Review of the novel Ringworld by Larry Niven.

  • Ringworld

    • by Larry Niven
    • PB, © 1970, 342 pp, Del Rey, ISBN 0-345-33392-6

When I started reading science fiction “seriously” in the mid-1980s, Ringworld had the reputation as being the most important hard SF novel before William Gibson’s Neuromancer. But as with most of Niven’s oeuvre, I’ve never read it. I tried a couple of times, back in the day, but was never able to get through it – was never able to even get as far as the characters getting to the Ringworld. But now, I have.

Given what I know about science fiction now, I think Ringworld can make a case for being the most significant SF novel between Frank Herbert’s Dune (1965) and Neuromancer (1986). The reason for this is that I think Niven’s classic work fits perfectly between two generations of hard SF: He has a no-nonsense writing style and a logical approach to working through the implications of his ideas as part of the plot (which is very Asimovian, and to a lesser degree very Heinleinian), but he also anticipates the high-tech cutting-edge social implications of technology a la John Varley and Vernor Vinge and, well, William Gibson. And Ringworld shows this latter characteristic – and Niven’s high concept ideas content – quite strongly.

The whole premise of the novel is the Ringworld itself, a strip of habitable land which entirely rings its primary star. I’ve read a lot of “big dumb object” stories, and they all suffer to a large extent from having an ending which is a letdown: Trying to understand why an alien species would build such a large thing, and crafting a whole novel around it, it’s extremely difficult to have an explanation which is rewarding. Ringworld sidesteps this issue by presenting the Ringworld’s existence and reason for being from the outset: Why would someone build such a thing? For the living space, obviously!

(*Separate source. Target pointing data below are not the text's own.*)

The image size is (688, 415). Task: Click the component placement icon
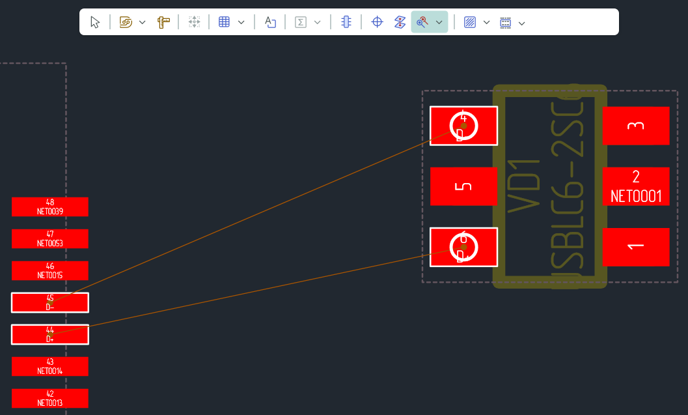(x=346, y=22)
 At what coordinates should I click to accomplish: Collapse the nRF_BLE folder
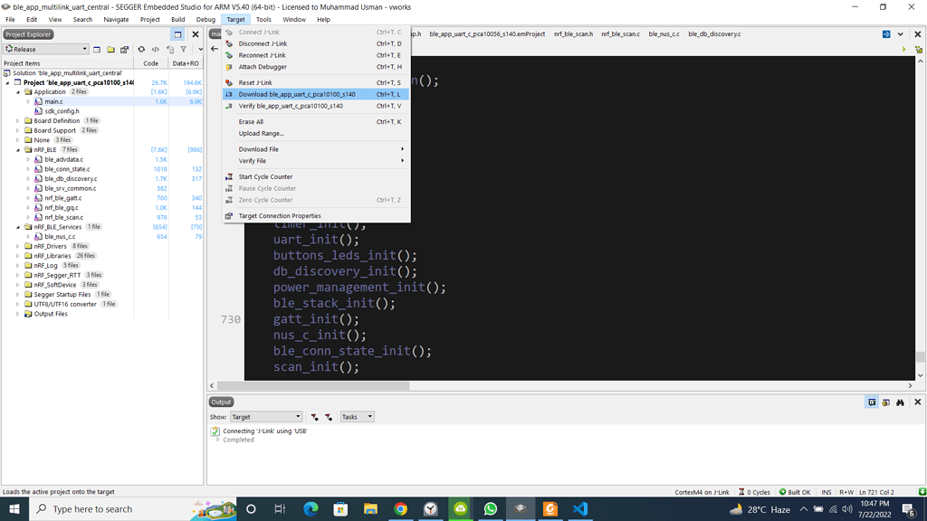[17, 150]
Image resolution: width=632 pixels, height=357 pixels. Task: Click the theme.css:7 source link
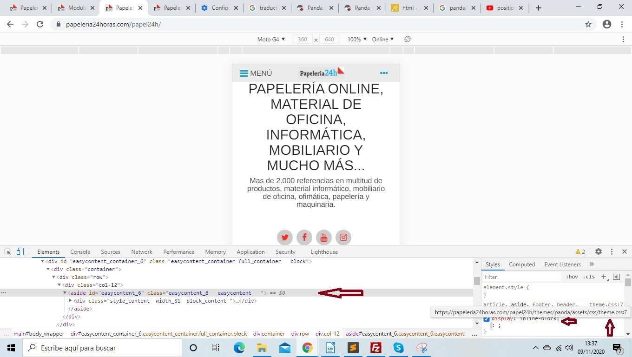606,305
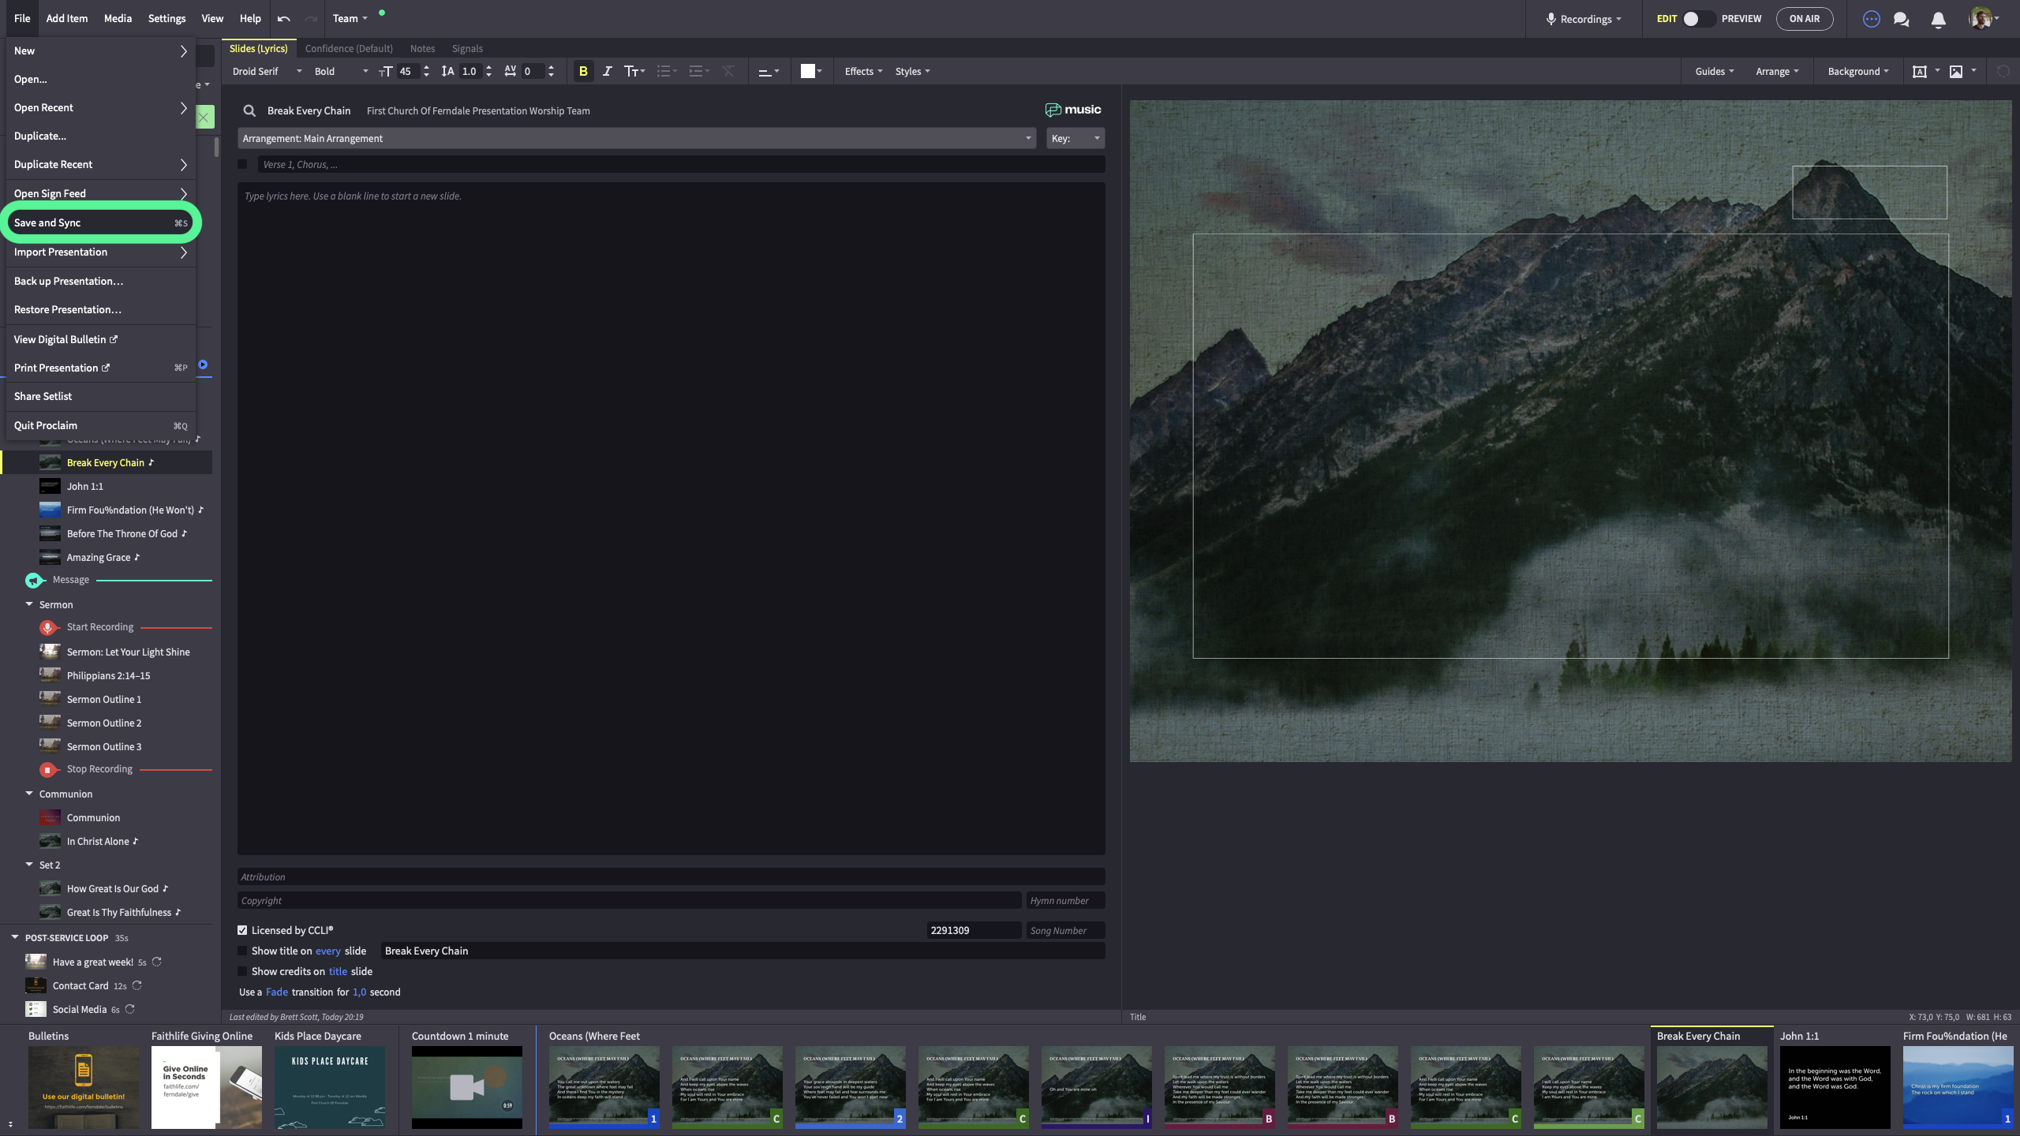Click the Stop Recording icon
The width and height of the screenshot is (2020, 1136).
point(47,769)
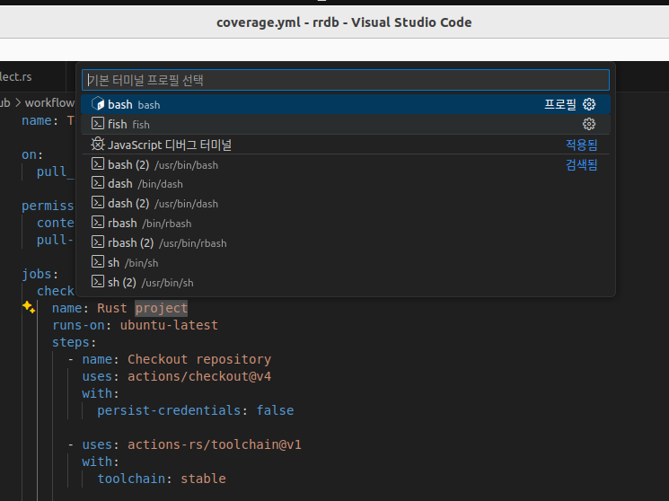
Task: Choose sh (2) at /usr/bin/sh
Action: 149,283
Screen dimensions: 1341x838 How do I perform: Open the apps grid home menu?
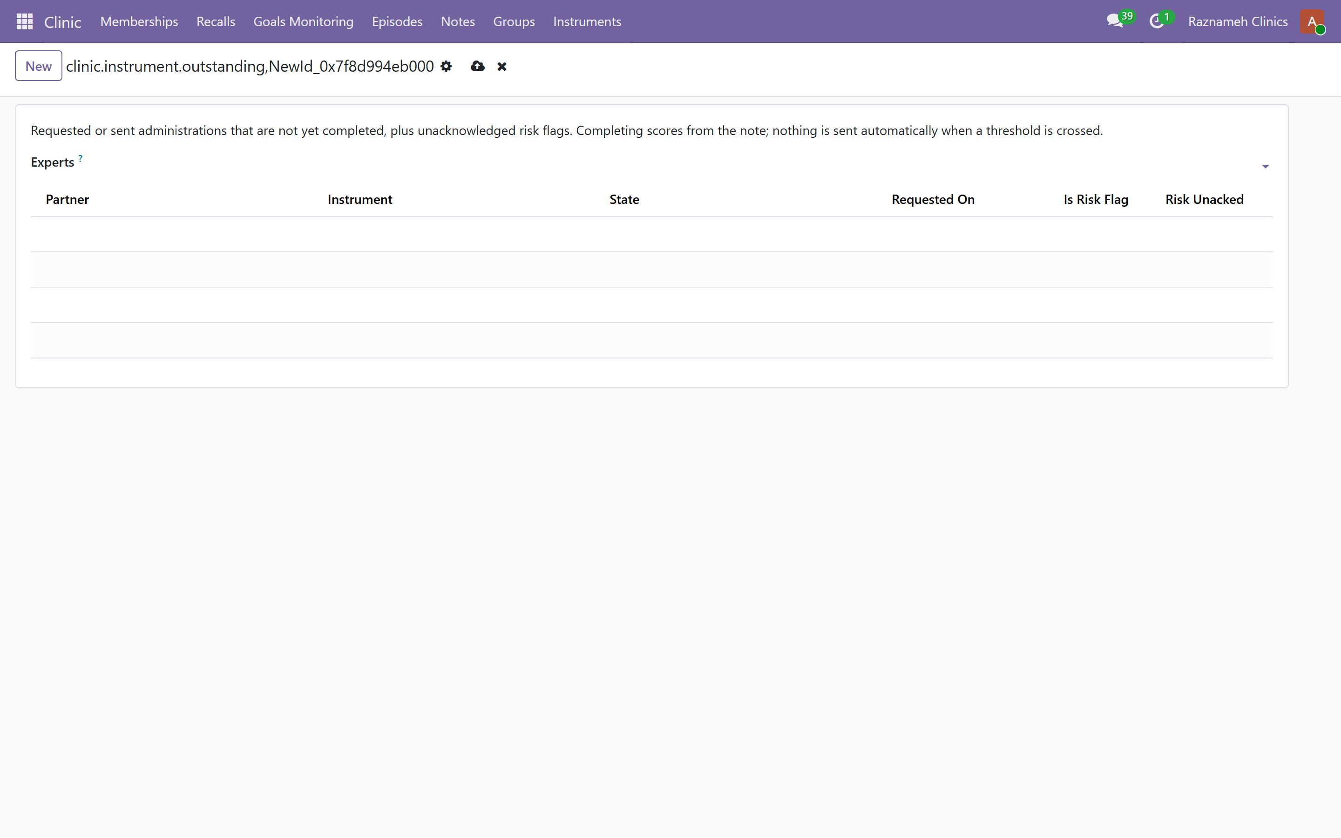(x=25, y=22)
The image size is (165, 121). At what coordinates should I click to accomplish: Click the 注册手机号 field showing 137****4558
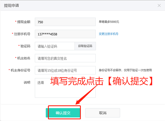(x=65, y=34)
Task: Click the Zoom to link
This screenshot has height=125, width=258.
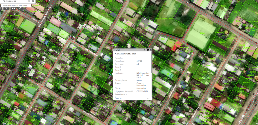Action: 118,98
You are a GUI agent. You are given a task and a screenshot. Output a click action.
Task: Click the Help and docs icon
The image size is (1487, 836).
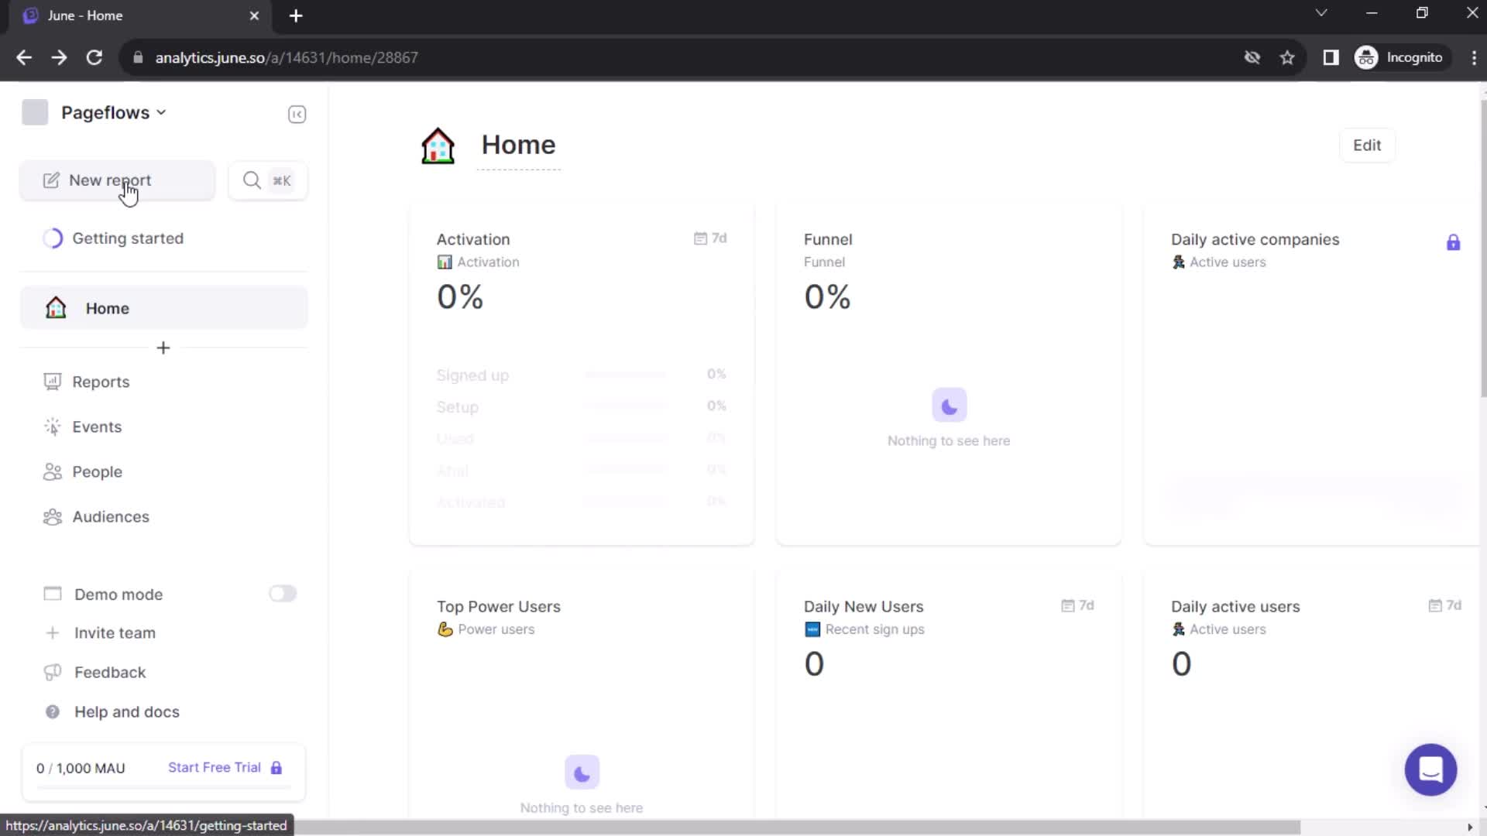point(52,711)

The plot features four extraordinary individuals: Louis Wu, a 200-year-old man who is a little bored with life; Nessus, a Pierson’s Puppeteer, a highly advanced alien species whose culture is based on cowardice; Speaker-to-Animals, a Kzinti warrior; and Teela Brown, whom Nessus thinks might have been bred to be lucky. The Puppeteers discovered the Ringworld and want to know who built it, and whether they might be a threat, so Nessus – considered mad by his people – rounds up his team and they head to the Ringworld to explore it. Landing there, they are awed by the sheer scope of the project, and encounter many wondrous and dangerous things and creatures in their adventures.

What I like about this novel which I don’t like in, say, Arthur C. Clarke’s Rendezvous With Rama, is that Niven doesn’t go for the cheap thrill of Things We Don’t Understand: Everything on the Ringworld makes sense, even if it takes a little while to figure out, and it never feels forced or contrived: It all follows from the basic sense of wonder of a giant engineering feat which has somehow been left alone for millennia, and whose builders are absent.

The really unusual thing about the book is that the outcome of the story ultimately isn’t about the Ringworld: It’s about the evolution of humanity and the role these individuals and their species have played in it. The Ringworld is just a backdrop against which this drama plays out. It’s all a little improbable (which is sort of the point), and I don’t entirely buy the “perpetual deus ex machina” approach that underlies the direction Niven sends his universe, but it does make for a thought-provoking read.

Ringworld does fall prey to the “lots of walking around” pitfall of such stories: The characters spend a lot of time just flying about and seeing things and having brief, fairly disconnected encounters with people and things on the world. Consequently, the story bogs down from time to time. On the bright side, it’s not one of the extra-long novels which pepper bookshelves today, so it’s not hard to power through the tedious stuff and get back to the good stuff.

Although in some ways the book feels a little musty today – in that it doesn’t anticipate modern hard SF staples such as cyberspace or nanotechnology – so much of what it popularized is still with us and still influencing SF: Ramjets and slower-than-light travel, the varied races of Known Space, the evolution of humanity and the consequent singularity (even if Niven’s singularity is very different from Vinge’s). Niven’s narrative strength in delivering a sense of wonder still holds up more often than not, and really, in a world where Star Trek is among the best-known forms of science fiction, Known Space still feels cutting-edge.

For those reasons, it’s still a little amazing to me that I never read the book cover-to-cover until today. It’s must reading for any fan or student of science fiction.